Since the analysis of the air temperature time series in the study area did not reveal a significant warming trend for the last 30 years, the warming rate observed from temperature-depth profiles and temperature time series (that is reflected by up to +25 MJ/year/m2 of thermal energy gained by the shallow aquifer beneath the city center) must be mainly due to human-related heat sources. This value agrees with the estimates of +70 MJ/year/m2 for the only urban area of Cologne (Zhu et al. 2011), +2.1 and + 1.0 × 109 MJ/year for the municipalities of Karlsruhe (61.9 km2, +33.9 MJ/year/m2) and Cologne (81.3 km2, +12.3 MJ/year/m2; Benz et al. 2015).

Conclusions

This study reveals the extent and the intensity of the urban heat island effect in the groundwater beneath the Milan city area and attempts to identify the natural and anthropogenic controls on the thermal regime. High-resolution groundwater temperature data were collected by the authors since 2016 and analyzed for the first time in the study area. The integration from different sources of groundwater temperature data and the analysis of the spatial distribution of the mean annual groundwater temperature and the seasonal fluctuations revealed differences up to 3 °C between the city center and the surrounding rural areas located both upstream and laterally to the main groundwater flow direction. Downstream the city center, a superimposition of the effects due to the intense urbanization and the proximity of the water table to the surface is observed leading to higher groundwater temperature and strong seasonal fluctuations in the shallow portion of the aquifer. The impact of natural and human-related processes on the groundwater thermal regime was assessed by means of a bivariate and a cross-correlation analysis revealing the thickness of the unsaturated zone and the density of surface structures/infrastructures to be the most relevant parameters at controlling the vertical heat fluxes into the aquifer. The most relevant anthropogenic heat sources were identified as the percentage of building cover, the sealing of land with asphalt and concrete structures, and the presence of underground tunnels and geothermal systems. Their spatial density varies significantly in the study area but reaches the maximum simultaneously inside a 2-km-radius circle centered in the city center where the SUHI is observed. Inside this area a constant inverse thermal gradient (i.e., heat directed into the aquifer) of about +0.1 °C/m and a warming trend of +0.4 °C/year were observed, leading to a gain of thermal energy by the shallow aquifer beneath the SUHI up to +25 MJ/year/m2.

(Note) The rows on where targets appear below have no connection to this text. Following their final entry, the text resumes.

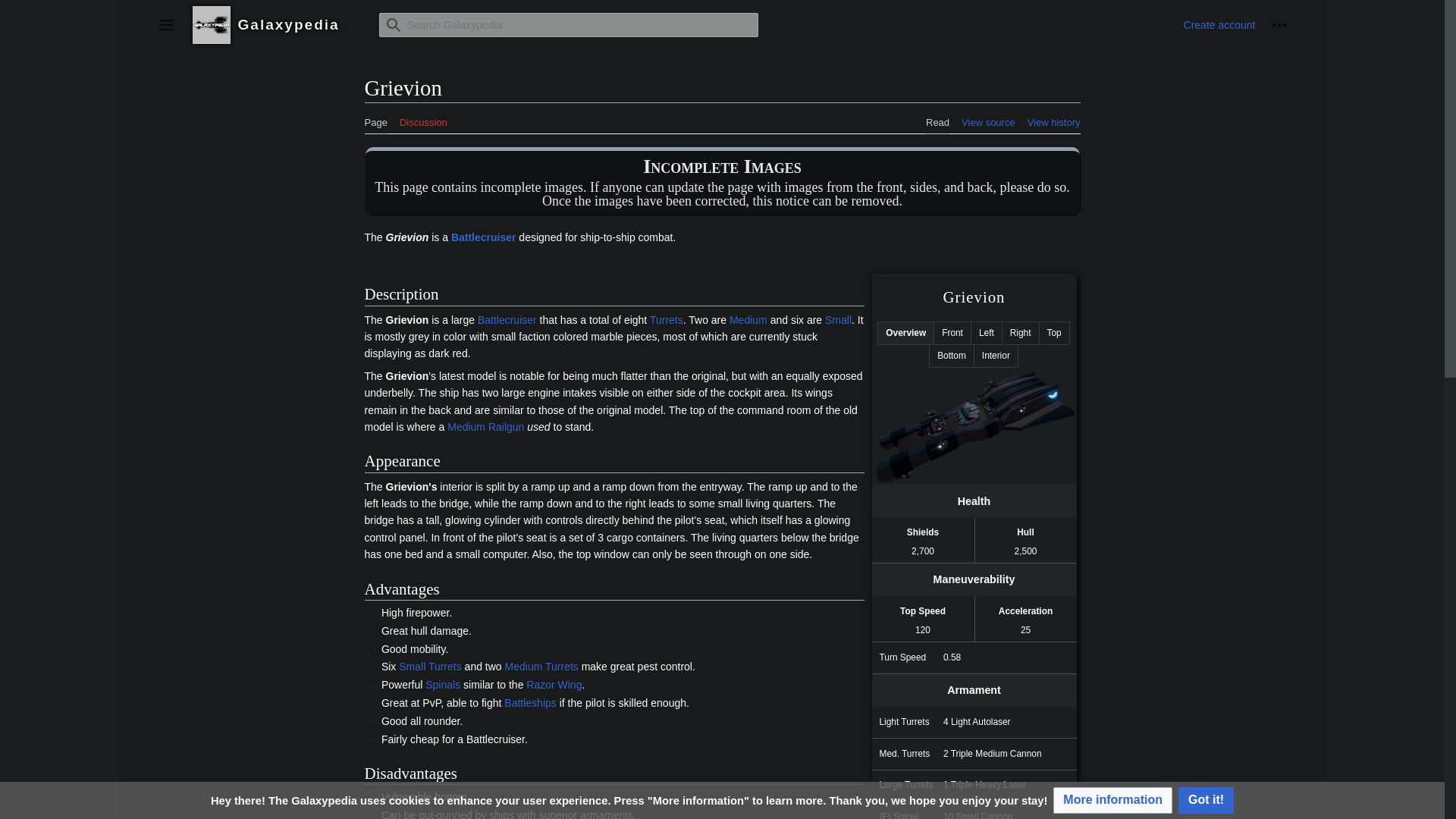
Battlecruiser (483, 236)
Main menu (165, 24)
Discussion (422, 118)
Create account (1219, 24)
Search (392, 24)
Search (392, 24)
Search (392, 24)
Search the pages for this text (392, 24)
Galaxypedia (276, 24)
View history (1053, 118)
More options (1279, 24)
View source (987, 118)
Go (392, 24)
Go (392, 24)
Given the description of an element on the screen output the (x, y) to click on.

Insights from this city-scale groundwater temperature analysis, which is original for the Milan city area, are useful to future research, including city-scale numerical modeling, about quantifying the contribution of single anthropogenic heat sources on the thermal regime of the shallow aquifers to delineate possible subsurface warming scenarios and support the sustainable development of shallow geothermal energy. In this context, a well-designed monitoring network would provide valuable data about changes in the groundwater environment linked to the changes in the natural and human-related surface thermal regime and is pivotal to estimate the heat accumulated in the SUHI and to assess the thermal potential upon realistic groundwater thermal conditions.